The past few months have been pretty busy at OpenCorporates, with literally hundreds of commits, improvements, bugfixes and tweaks. The underlying search has been improved (with more improvements planned), we’re now pulling in more data about companies, and we’ve added more countries too.
…Or rather, we’ve added more jurisdictions, as it’s not just countries that register companies. In the US, for example, companies are registered by the States rather than the Federal government, and last month we added the first of the US States, somewhat arbitrarily choosing Michigan, with just shy of a million companies.
This meant we needed to choose the short name structure we were going to use for the states/jurisdictions, and in the end, following suggestions from users, we went for ISO 3166-2, or rather an lower-case underscore version of it. So a Michigan company with company number 090657 (LA-Z-BOY INCORPORATED, since you ask) would have the URL of http://opencorporates.com/companies/us_mi/090657 (and in the linked data world has the resource uri of http://opencorporates.com/id/companies/us_mi/090657). Simple, predictable, guessable and meaningful.
Of course, this meant we had to reconsider our use of ‘uk’ to represent, er, UK companies, as the ISO 3166 code for the UK is actually ‘gb’ (and, no, United Kingdom and Great Britain are not the same). After much discussion, we decided to follow ISO standard and go for ‘gb’, and redirect all existing ‘uk’-based URLs to ‘gb’ ones (as we write, the solr search index is rebuilding all the uk companies to appear as gb companies — it’s a big index, but in the next few hours there may be a little strangeness in the filtering, though this doesn’t affect the reconciliation service).

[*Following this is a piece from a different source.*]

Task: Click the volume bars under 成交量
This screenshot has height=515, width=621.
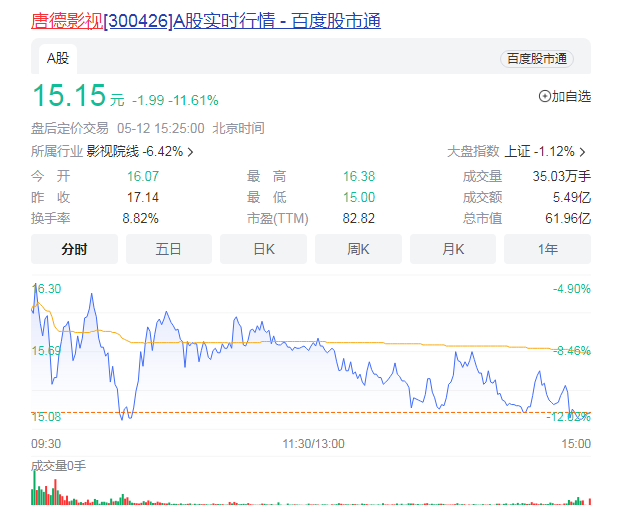Action: coord(300,497)
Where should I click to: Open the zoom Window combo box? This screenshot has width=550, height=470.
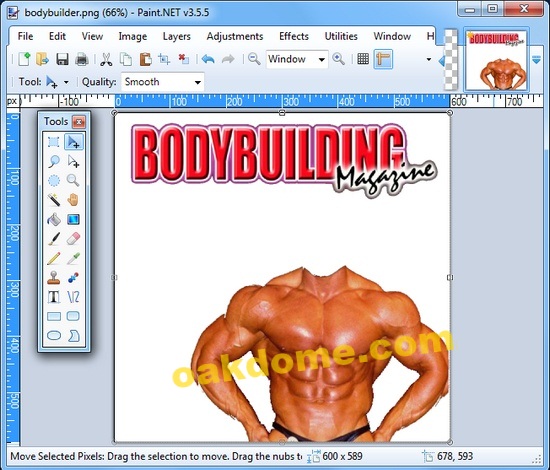(x=297, y=59)
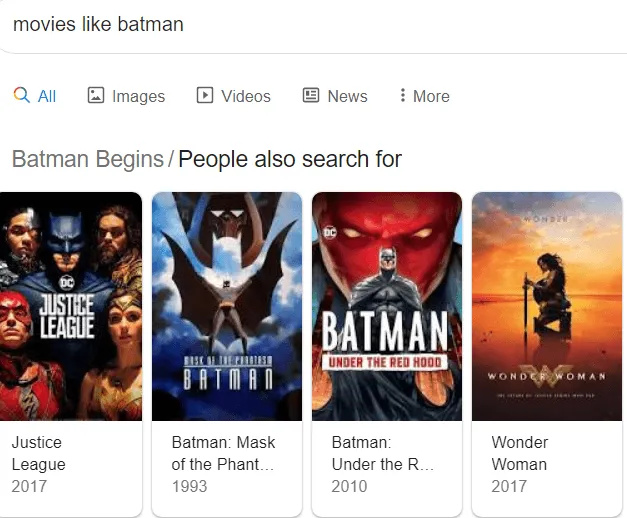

The advantage of this is clear: if you use 3166 or 3166-2 to identify countries and areas (and it seems to be the most wide-spread standard on the web), you can seamlessly guess OpenCorporates URLs. And if you come across OpenCorporates URLs (or linked data URIs) that have been used to identify companies, you will automatically know the country or area we’re referring to.
Nice, though it is to come up with good URLs, and add millions more companies, we’ve also been adding more data, and in an epic bit of coding Rob wrote an importer for the WIPO trademarks (FTP, huge XML files, etc, etc), and as a consequence we’ve matched trademarks to 9154 companies in all the jurisdictions we’ve got companies for. And as we add more jurisdictions we’ll also be matching up more trademarks to the companies that own them.
Finally, we’ve also been hearing of OpenCorporates being used in some interesting situations to quickly search for companies, including in some offshore tax offices to help identify companies in other offshore territories :-). Do let us know of other similar uses.
p.s. We’ll be at the Open Data Campaigning Camp on March 24 in Oxford, to show how the reconciliation service can be used by campaigning groups.